“Il fatto che la violenza sia universale non implica che non sia violenza” (Pierre Bourdieu)
Seungyea Park, “Blind Me Not”
La Giornata contro la violenza maschile sulle donne che si celebra il 25 novembre dovrebbe rappresentare un momento di riflessione riguardo al complesso e ampio tema della violenza subita dalla donne. Questa giornata ci dovrebbe dare modo non solo di richiamare l’attenzione sul numero altissimo di donne uccise dall’inizio dell’anno nel nostro paese, ma ci dovrebbe anche far riflettere per estensione su quelle forme di violenza più subdole e nascoste che le strutture istituzionali del nostro paese esercitano nei confronti delle donne.
Il Report delle Nazioni Unite sulla violenza sulle donne, le sue cause e le sue conseguenze redatto da Rashida Manjoo dopo la sua visita in Italia nel gennaio 2012, sottolinea come il femminicidio e la violenza domestica siano un’emergenza nel nostro paese, tuttavia ricorda anche come non siano le uniche forme di violenza che subiscono le donne in Italia.

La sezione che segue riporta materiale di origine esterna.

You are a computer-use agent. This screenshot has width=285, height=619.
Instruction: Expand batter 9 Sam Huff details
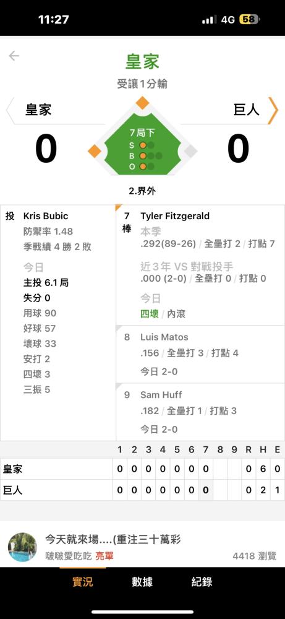(200, 412)
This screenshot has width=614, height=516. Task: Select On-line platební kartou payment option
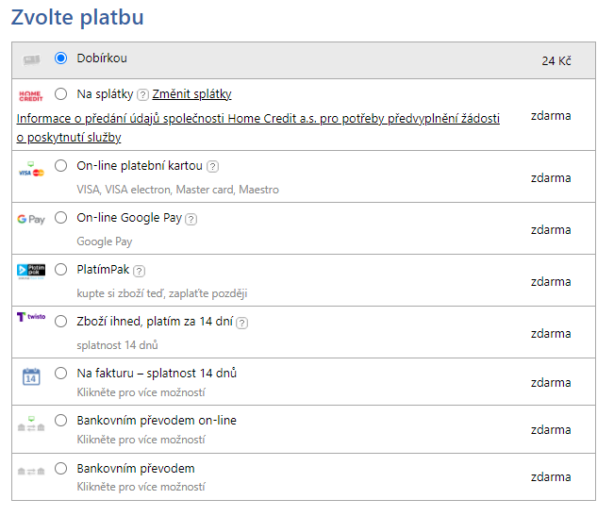[61, 165]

Rispetto alla “questione femminile”, a livello economico, sociale e culturale, il nostro paese sconta un ritardo vergognoso rispetto a molti altri paesi europei (e non solo), riflesso di un più ampio ritardo in merito all’accesso effettivo all’esercizio dei diritti civili di quelle fasce di popolazione che non sono identificabili con il maschio adulto bianco eterosessuale. Le donne sono la prima (perché più ampia) fetta di popolazione che non gode appieno dei diritti che sulla carta le vengono assegnati. Ovviamente le forme di violenza subite dalle donne divengono maggiori e ancor più schiacciati quando si tratta di soggetti che subiscono altre forme di discriminazione oltre a quella di genere, ovvero le donne immigrate, le donne di etnia Rom e Sinti, le donne disabili e le donne detenute.
Dal punto di vista economico la violenza si riflette sulla maggiore difficoltà di accesso al mondo del lavoro che le donne
Seungyea Park, “Enforce Insight”
scontano a discapito degli uomini, e tale violenza si concretizza in fenomeni come quello delle dimissioni in bianco, della differenza di retribuzione, dei licenziamenti dovuti ad una gravidanza, licenziamenti facili perché permessi da contratti che precarizzano il lavoro. La violenza economica subita dalle donne è legata anche alla mancanza di welfare, di supporto nella maternità e nella cura dei figli.
A livello socio-culturale inoltre, i radicatissimi stereotipi di genere con cui le donne vengono percepite e rappresentate costituiscono un’ulteriore forma di violenza, prova ne è il generalizzato sessismo nei media. L’accesso all’istruzione, inoltre, è ancora limitato per molte donne, o costretto in percorsi considerati “femminili”.
Il World Economic Forum nel Report relativo al Gender Gap ha fatto slittare l’Italia dal 74° all’80° posto della sua classifica, segno evidente del fatto che a livello di politica istituzionale nulla si è fatto per migliorare la situazione. Dai rapporti degli organi internazionali emerge come la violenza e la discriminazione nei confronti delle donne sono considerati un fatto endemico e ben radicato in Italia, di cui il femminicidio e la violenza fisica non sono che gli esiti più terribili ed evidenti. L’aumento di femminicidi e di violenza non può non essere collegato e considerato un effetto sintomatico di una violenza più ampia e diffusa nei confronti delle donne.